*** Opening of Supplied passage ***

There are no “holidays” in the federal corrections system. Nobody is doing anything special for the inmates to allow them to share in the joy of celebrating Independence Day.
|RYAN: Two more years|
It’s just another day in the time they have to serve. For the people who work there, I’m not sure if they get overtime for having to be on duty this day.
SO ANYBODY WHO thinks George Ryan is celebrating on Monday, I’d say the thought is highly unlikely.
Although Ryan has been back in the news in recent days, both because everybody is eager to compare the plight of former Gov. Rod Blagojevich to his own. And also because Ryan (a.k.a., 16627-424) is now a widower.
One-time Illinois first lady Lura Lynn Ryan passed away June 27 (the same day Blagojevich was found guilty) following extended illness, and an even lengthier time period trying to twist the arms of anyone she could think of who might be inclined to grant some sort of sympathy toward her husband.

*** Close of Supplied passage ***

**Tasks to complete:**
- a) Set down the George Ryan column word for word, starting at "Although Ryan has" and ending at "toward her husband.".
- b) Shorten the paragraph of the George Ryan column that begins "One-time Illinois first lady" while keeping its main facts.
- c) Continue the column about George Ryan from its final sentence.
The records come from a separate source.

*** Opening of Record extracts ***

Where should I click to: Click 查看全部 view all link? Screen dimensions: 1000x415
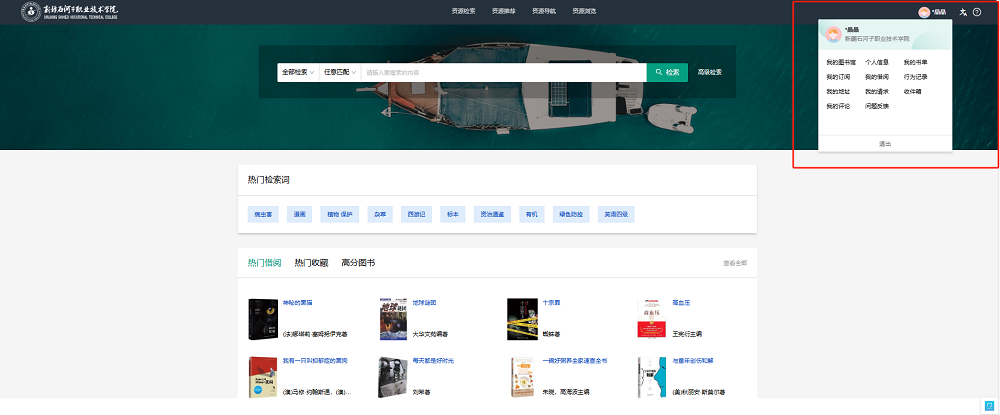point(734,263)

*** Close of Record extracts ***
*** Opening of Record extracts ***

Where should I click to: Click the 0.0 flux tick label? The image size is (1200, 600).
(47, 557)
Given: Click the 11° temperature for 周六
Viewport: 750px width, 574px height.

*** Close of Record extracts ***

**Responses to the exercise:**
- a)
Although Ryan has been back in the news in recent days, both because everybody is eager to compare the plight of former Gov. Rod Blagojevich to his own. And also because Ryan (a.k.a., 16627-424) is now a widower.
One-time Illinois first lady Lura Lynn Ryan passed away June 27 (the same day Blagojevich was found guilty) following extended illness, and an even lengthier time period trying to twist the arms of anyone she could think of who might be inclined to grant some sort of sympathy toward her husband.

- b) Former Illinois first lady Lura Lynn Ryan died June 27, the day Blagojevich was found guilty. She had been ill for a long time and had spent even longer pressing anyone she could to show sympathy toward her husband.

- c)
Either overturn his conviction, or somehow commute his prison sentence to the nearly four full years that he already has served (which by Chicago political corruption standards is fairly lengthy).
IN SHORT, RYAN the ex-governor lost his most outspoken advocate – along with his life-long partner.
Now from my perspective, I was pleased to learn last week that Bureau of Prisons officials allowed the warden of the work camp that is part of the Terre Haute Correctional Center in Indiana to be reasonable when it came to permitting furloughs so that inmate Ryan could help comfort his wife.
Officials didn’t use the distance between his Indiana prison and his Kankakee hometown (where Lura Lynn was hospitalized) as an excuse to justify a hard-line approach to keeping them apart.
Fortunately for him, Ryan was able to be at his wife’s side when she passed away, just a few hours after Blagojevich learned he likely will be “going away” somewhere for an even lengthier amount of time than Ryan’s 6 ½-year sentence.
ALTHOUGH HE WAS not permitted to remain in Kankakee once she died. So George was not able to attend the funeral services held for his wife. He got to grieve while tending to his usual prison routine – which includes a job in the prison wood shop.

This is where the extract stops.